QUOTED PASSAGE START

Researchers would be hard-pressed to find an area more in need of better TB diagnostics and drugs than South Africa’s KwaZulu-Natal province. In sub-Saharan Africa, 70% of people with TB are coinfected with HIV, and in some areas of KwaZulu-Natal, the incidence rate of TB is as high as 1 in 1,000 people.
K-RITH’s new labs currently house six primary investigators, hired from around the world, and roughly 50 support staff. When everything is up and running, Bishai expects to be overseeing 10 investigators and roughly 100 other staffers, students, and employees. The labs will have expertise in microbiology, immunology, pharmacology, high-throughput biology, and clinical trial methods.
For Bishai, who has spent the bulk of his career at Johns Hopkins University School of Medicine, where he is still the codirector for the Center for Tuberculosis Research, the transition to Durban has been transformative. Bishai used to tell people that he was one of the best mouse doctors in the world. “I knew how to treat TB in mice better than anyone,” he says. “Now I have a chance to actually see patients. It’s been really sobering, and at the same time exhilarating, to see the disease that I’ve studied for so long right up close.”

QUOTED PASSAGE END
DATASET EXTRACT START

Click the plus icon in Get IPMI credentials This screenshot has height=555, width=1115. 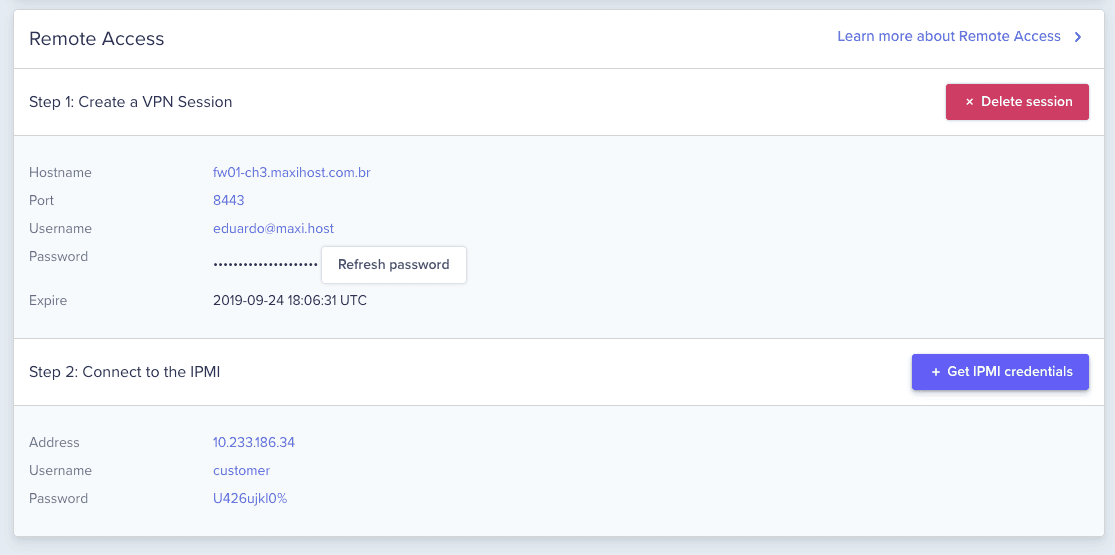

DATASET EXTRACT END

**WORK INSTRUCTIONS:**
#1 In the passage about the K-RITH tuberculosis labs, what share of people with TB in sub-Saharan Africa are coinfected with HIV?
#2 Extend the passage about the K-RITH tuberculosis labs, starting after its final sentence.

**YOUR WRITTEN ANSWERS:**
#1 70%

#2
Sitting in the center of the epidemic has changed his notion of how to prioritize research. “What I’ve learned here is that fast is better than perfect,” Bishai says. In addition to new and better drugs, the field is in need of instruments that can quickly diagnose the infection. Scientists have sensitive tests for diagnosing TB, “but they take forever,” he notes.
He recalls hearing from a health economist who studied the plight of patients at local clinics. One villager came to a clinic six times before his sputum was collected for testing. When the results came back, it turned out he had multi-drug-resistant TB. “It took 29 days for him to get his diagnosis, and each time it cost him a taxi ride,” Bishai says.
Similarly, treatment time must be significantly shortened to improve adherence and prevent resistance. Patients often feel better a month or so into treatment, and they stop taking the cocktail of antibiotics before the infection is fully shut down. “We need to be able to finish treatment in patients around the same time they’re starting to feel better,” Bishai says.